-- Task A --
Reproduce the records word for word, starting at the line that contains "The width and height of the screenshot is (1673, 868)." and ending at the final line of the records.

-- Document segment --
+===+

Empirical Evidence and Probability from the Fine-Tuned Universe
An obviously intriguing series of discoveries by scientists informs us that the universe is apparently “fine-tuned” for carbon-based intelligent life. If one imagines certain physical laws as dials on a machine, a great many of these are set within a very narrow parameter that is conducive to carbon-based intelligent life.
Evidently gravitational force and electromagnetic force are each examples of these ideal settings. If the settings would be much different, we wouldn’t be considering these questions as there would be no intelligent life, or any other life, in the universe.
The most obvious explanation for this, of course, is that some “intelligent designer” has somehow “set” the dials so that intelligent life could evolve in our universe.
We should be mindful, of course, that while arguments such as these are highly problematic when discussing regional observations such as the “Goldilocks” principle of Earth within our solar system, they are quit compelling when one finds the entire universe and its physical laws are within a very narrow “Goldilocks” setting.
To explain this phenomenon, many scientists have fallen back upon the idea of the “multiverse” or that there are such a vast amount of universes with enough variation of physical properties and laws that our universe was, for lack of a better word, randomly brought into existence without the guidance of some intelligent designer. This extends the “Goldilocks” principle to the entire universe since there are so many other universes in existence.
It seems that this model of the multiverse typically involves an “infinite number” of universes that are spawned through the notion of “eternal inflation” or that universes are spawned “indefinitely” like fractals each with its own “big bang event”. Dr. Stephen Hawking with Thomas Hertog writing in “A Smooth Exit From Eternal Inflation” published shortly after Hawking’s death, put forth a major reworking of this argument with a finite or limited number of “smooth” universes each with characteristics very similar to our own universe.

+===+

-- Exercise material --
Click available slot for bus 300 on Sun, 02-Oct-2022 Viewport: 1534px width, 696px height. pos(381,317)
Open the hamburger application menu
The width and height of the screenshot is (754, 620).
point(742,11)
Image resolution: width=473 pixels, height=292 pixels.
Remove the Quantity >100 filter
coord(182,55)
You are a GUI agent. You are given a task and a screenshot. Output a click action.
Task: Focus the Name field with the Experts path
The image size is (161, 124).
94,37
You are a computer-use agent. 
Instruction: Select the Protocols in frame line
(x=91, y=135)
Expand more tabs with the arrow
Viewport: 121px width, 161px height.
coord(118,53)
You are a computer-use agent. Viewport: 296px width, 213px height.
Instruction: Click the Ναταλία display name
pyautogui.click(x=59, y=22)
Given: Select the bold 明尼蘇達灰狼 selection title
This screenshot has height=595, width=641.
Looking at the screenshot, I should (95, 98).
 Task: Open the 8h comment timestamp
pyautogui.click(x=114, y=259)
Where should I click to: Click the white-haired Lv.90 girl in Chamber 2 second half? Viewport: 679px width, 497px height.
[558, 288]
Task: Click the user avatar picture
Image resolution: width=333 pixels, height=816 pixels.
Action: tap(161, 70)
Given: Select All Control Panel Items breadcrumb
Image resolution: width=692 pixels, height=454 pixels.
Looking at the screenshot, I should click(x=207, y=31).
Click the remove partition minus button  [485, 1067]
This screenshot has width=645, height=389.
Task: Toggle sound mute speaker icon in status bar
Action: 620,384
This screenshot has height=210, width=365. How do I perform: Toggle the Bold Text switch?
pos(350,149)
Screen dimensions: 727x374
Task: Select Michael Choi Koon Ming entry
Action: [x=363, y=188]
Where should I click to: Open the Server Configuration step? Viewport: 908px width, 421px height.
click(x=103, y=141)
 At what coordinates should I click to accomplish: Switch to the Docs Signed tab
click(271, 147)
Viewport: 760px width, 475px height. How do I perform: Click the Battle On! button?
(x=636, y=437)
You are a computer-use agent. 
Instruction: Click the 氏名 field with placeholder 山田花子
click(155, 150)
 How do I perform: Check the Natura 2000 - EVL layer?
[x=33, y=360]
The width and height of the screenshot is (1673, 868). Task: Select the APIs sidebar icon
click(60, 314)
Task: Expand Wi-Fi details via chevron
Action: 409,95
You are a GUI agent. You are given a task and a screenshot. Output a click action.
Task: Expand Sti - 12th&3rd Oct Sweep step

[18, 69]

+===+

-- Task B --
Carry the essay on the fine-tuned universe forward from the point where it stops.

-- Exercise answer A --
The width and height of the screenshot is (1673, 868). Task: Select the APIs sidebar icon
click(60, 314)
Task: Expand Wi-Fi details via chevron
Action: 409,95
You are a GUI agent. You are given a task and a screenshot. Output a click action.
Task: Expand Sti - 12th&3rd Oct Sweep step

[18, 69]

-- Exercise answer B --
In some sense they indirectly addressed the illogical basis of ideas like an “infinite number” and “eternal inflation”, but may have compromised the entire argument for the probability of a universe like our own coming into existence without the guiding hand of an intelligent designer.
Probability seems to be critical in interpreting the empirical evidence. Reputedly, Hawking’s collaborator Roger Penrose, calculated the odds that our universe could coincidently contain all the right conditions with a minimum entropy at its first moments. The odds are unsurprisingly more than any longshot one might want to place a bet on – not impossible, but as close as one could imagine to impossible.
So while it is possible that there are so many universes with what, one would think, include such a variety of physical properties, that this universe could coincidently come into existence, it requires quit a statistical feat for this to be considered even remotely probable. One might imagine an astronaut in a spacecraft tossing a golf ball from outer space and having it land in the cup of the 17th hole of Pebble Beach.
It’s important to consider that the multiverse theory, even without such logical nonsense as an “infinite number” of universes and the accompanying “eternal inflation” of these universes, is purely theoretical. It is almost certain that we will never have direct evidence of these “parallel universes” since they are almost certainly outside the realm of our perceptive powers. They are completely different universes with different physical laws that are explicitly described as outside of our universe and by inference outside of our observational powers.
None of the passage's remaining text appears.